* Required action
Extract the stretch of lines that starts at the line with "Screen dimensions: 1793x543" and ends at the last line of the data below. Give it exactly, without pictures.

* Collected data
====

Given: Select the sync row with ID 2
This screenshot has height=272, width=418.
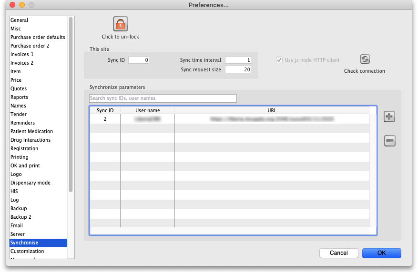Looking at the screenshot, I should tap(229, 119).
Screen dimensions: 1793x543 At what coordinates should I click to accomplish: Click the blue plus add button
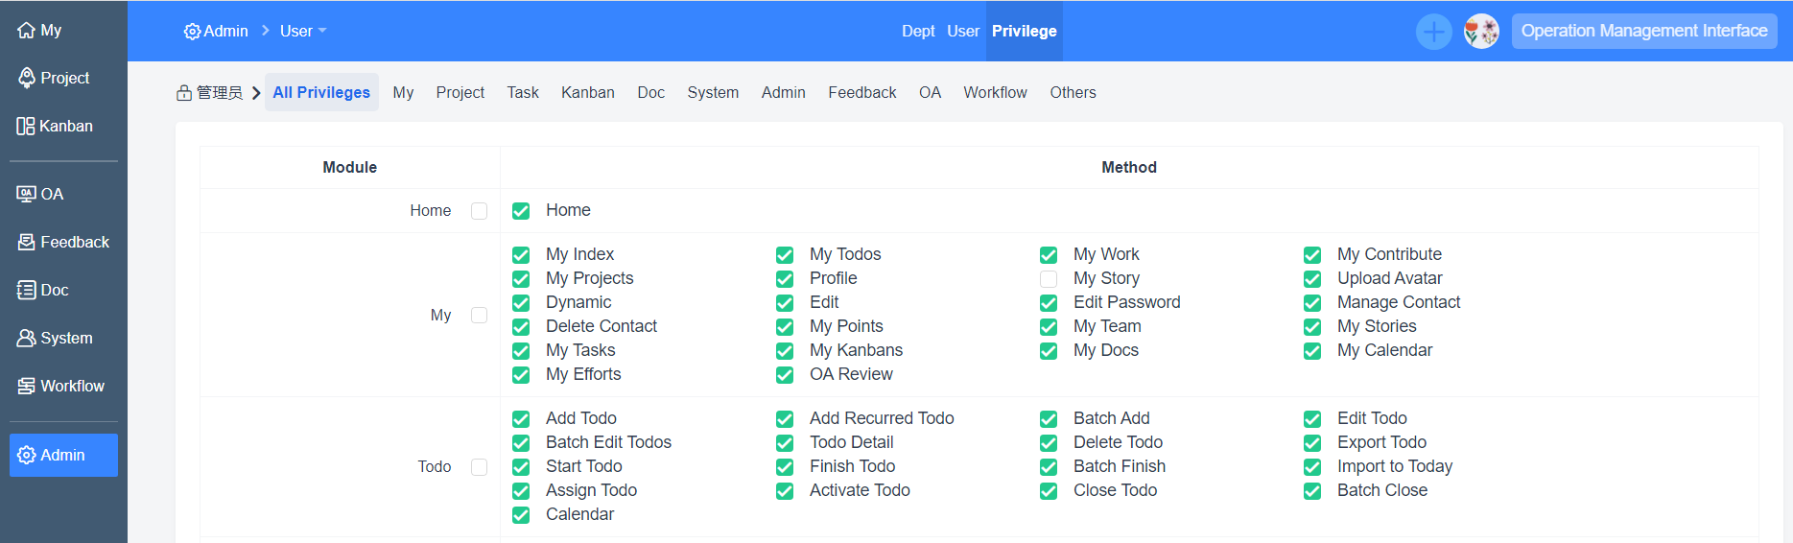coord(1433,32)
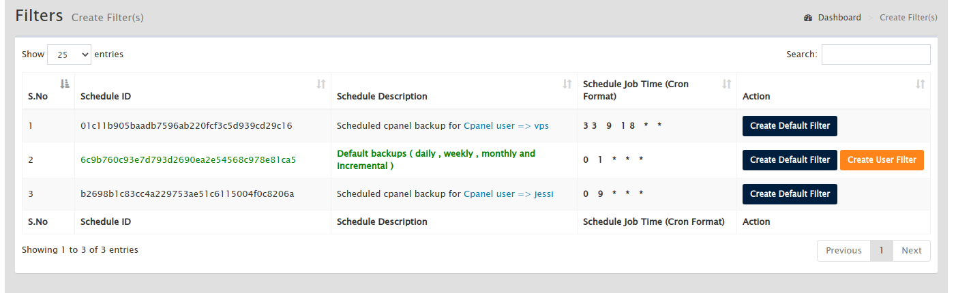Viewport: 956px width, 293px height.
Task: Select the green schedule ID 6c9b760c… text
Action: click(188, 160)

====

* Task result
Screen dimensions: 1793x543 At what coordinates should I click to accomplish: Click the blue plus add button
coord(1433,32)
Viewport: 956px width, 293px height.
Task: Select the green schedule ID 6c9b760c… text
Action: click(188, 160)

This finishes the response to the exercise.